> **TASK ITEM**:
Reproduce exactly, and only, the lines of the material below running from the line bearing "Image resolution: width=815" through the line bearing "Task: Pick the Eraser tool". Leave any pictures out.

> **DATA EXCERPTS**:

——————————

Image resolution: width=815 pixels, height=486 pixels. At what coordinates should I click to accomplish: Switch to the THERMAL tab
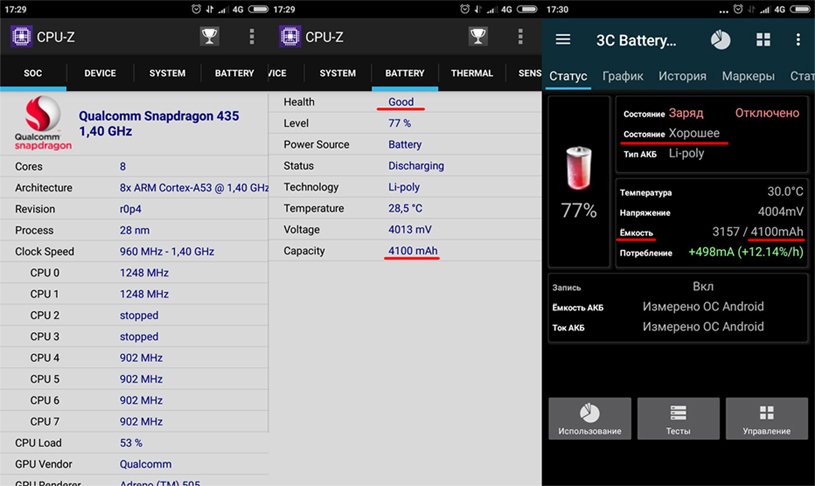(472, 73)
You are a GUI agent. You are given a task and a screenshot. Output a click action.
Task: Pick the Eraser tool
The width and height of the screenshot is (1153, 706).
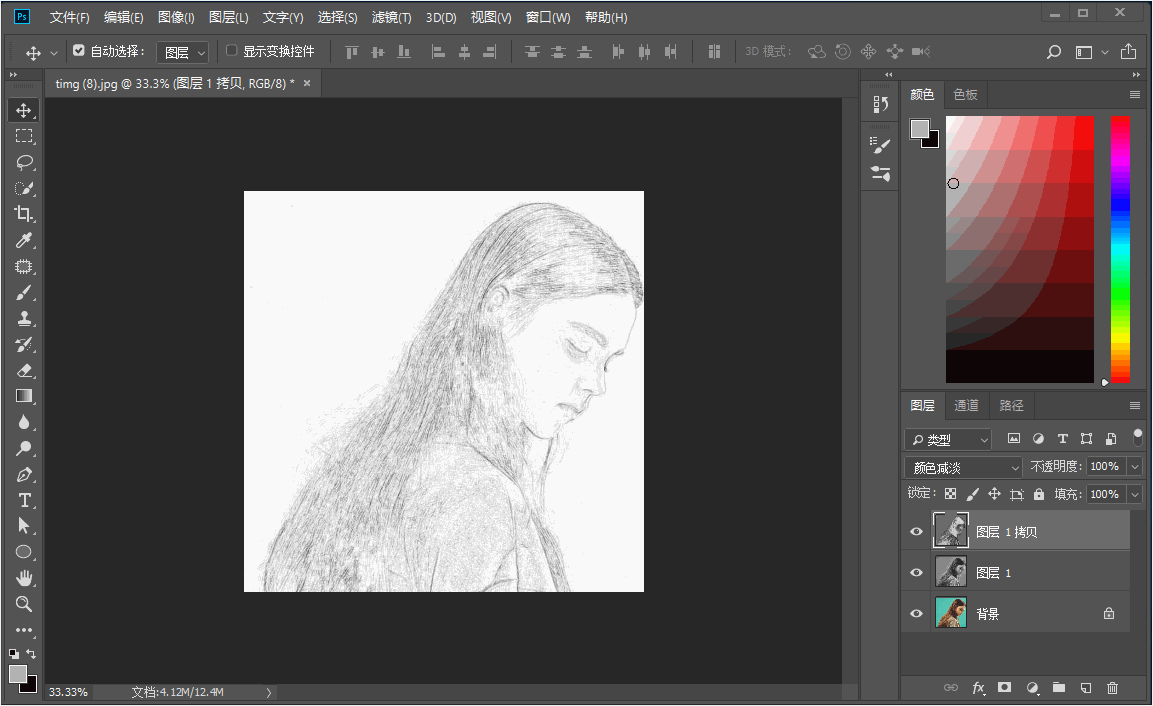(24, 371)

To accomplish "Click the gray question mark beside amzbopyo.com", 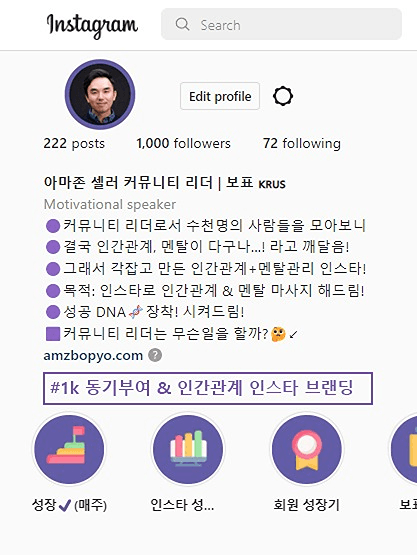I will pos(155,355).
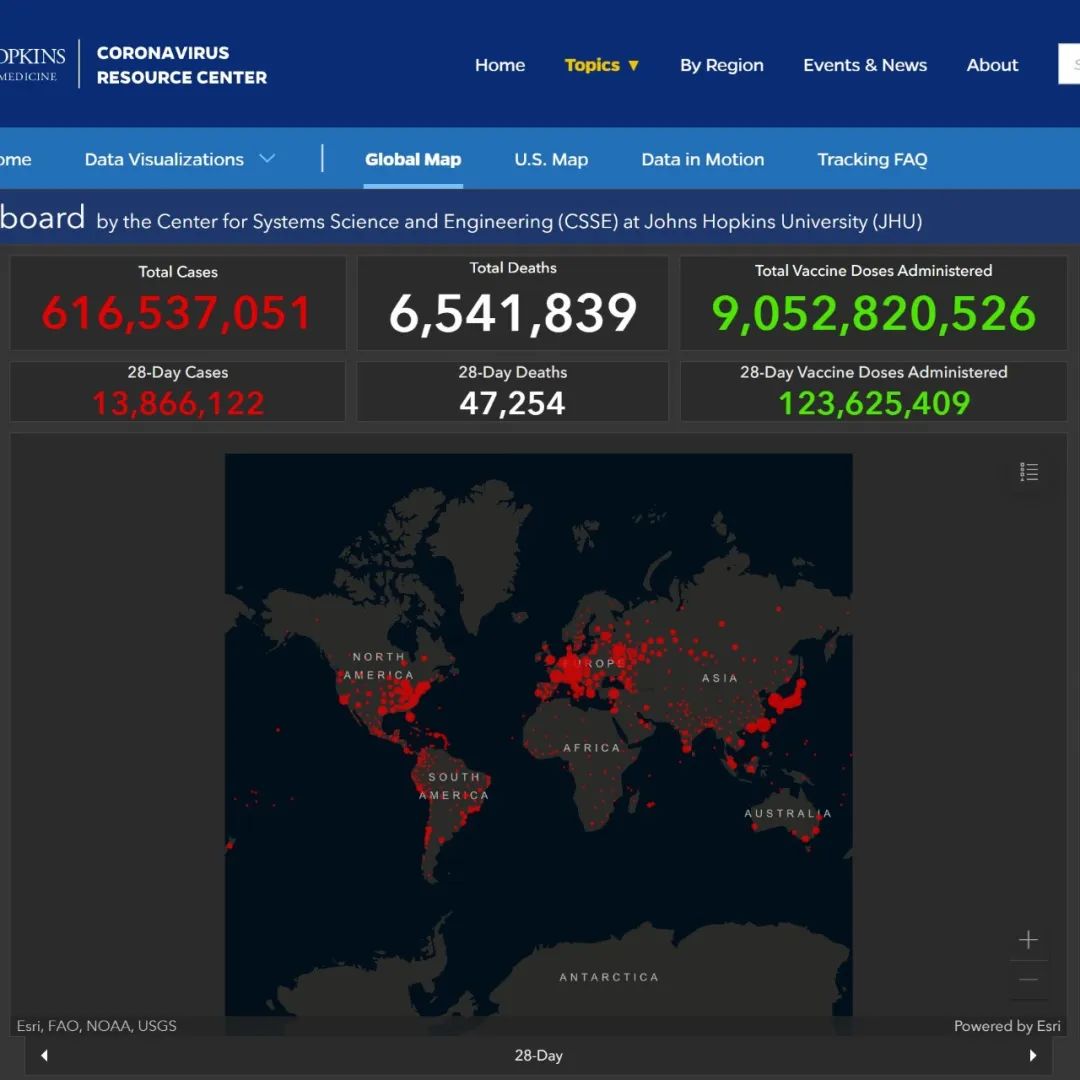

——————————

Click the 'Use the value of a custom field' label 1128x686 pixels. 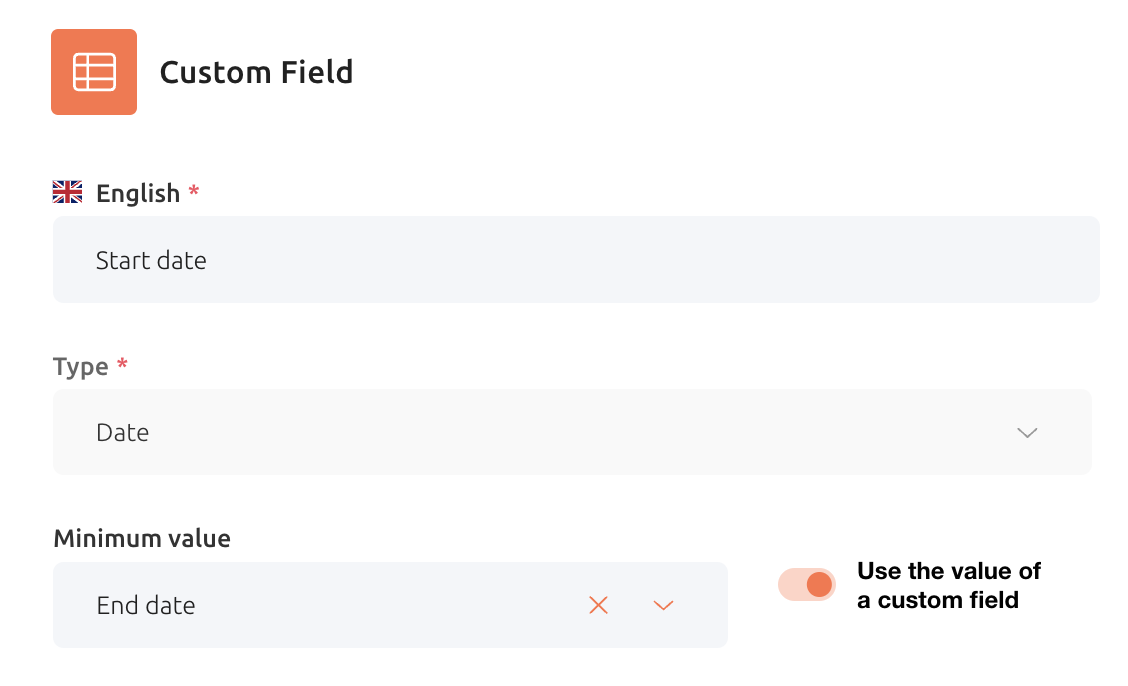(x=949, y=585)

——————————

> **WRITTEN RESPONSE**:
Image resolution: width=815 pixels, height=486 pixels. At what coordinates should I click to accomplish: Switch to the THERMAL tab
(472, 73)
You are a GUI agent. You are given a task and a screenshot. Output a click action.
Task: Pick the Eraser tool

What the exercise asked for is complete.